Il balzo. A volte si salta troppo in alto, si superano i limiti ma qual'è il massimo prezzo che l'umanità è disposta a pagare? E' più facile quando il debito esce da un altro portafoglio. A volte si cammina, lontano, attraverso i misteri; ci si inoltra senza conoscere, con l'arroganza di chi apre un'autostrada nella giungla, di chi gioca con gli atomi. Non si attraversa, si squarcia e si guarda dentro. Dentro le viscere di un animale, dentro un telescopio, dentro e sulla vita altrui. E' questione di lenti, non di punti di vista; e di umiltà. Ogni cosa è Universo, la stessa matrice per un unico essere.
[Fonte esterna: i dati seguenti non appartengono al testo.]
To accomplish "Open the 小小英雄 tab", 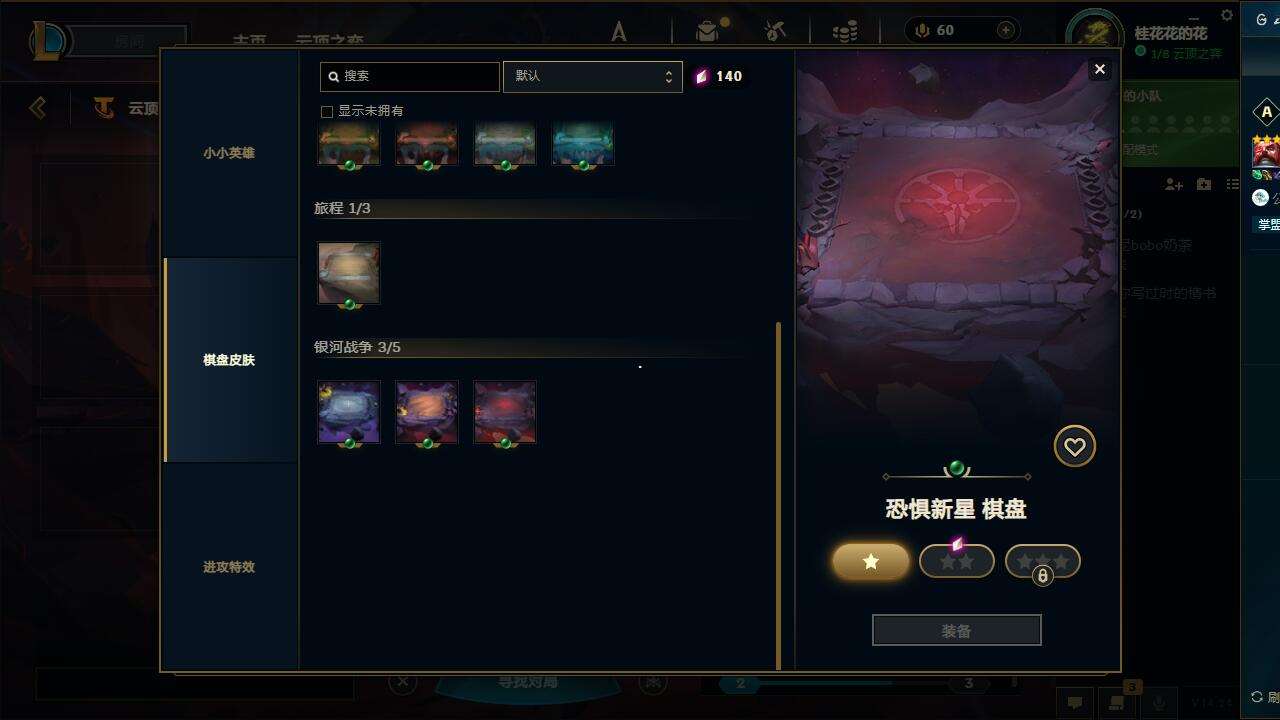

Nessuna porta è chiusa a chiave, tutto è disponibile per chi cerca, basta cercare con tutto l'essere; non solo con il cervello ne con il cuore. Anche le mani, le più umili tra le parti umane, possono insegnare qualcosa.
L'Umanità si è sempre affannata in una corsa a perdifiato per la conoscenza, non per comprenderla ma averla; e questo è sempre stata la sua forza e la sua maledizione.
Forse quella mela, in quel giardino, tanto tempo fa non ci ha soddisfatto ma solo ingolosito. Mentre l'Universo compone e scompone i suoi puzzle e il nostro tassello rimane ancora nella scatola.

"Qui fluttuo sul mio barattolo di latta, molto lontano dal mondo. Il pianeta Terra è così triste. E non posso farci nulla... Penso che la mia astronave sappia dove andare..."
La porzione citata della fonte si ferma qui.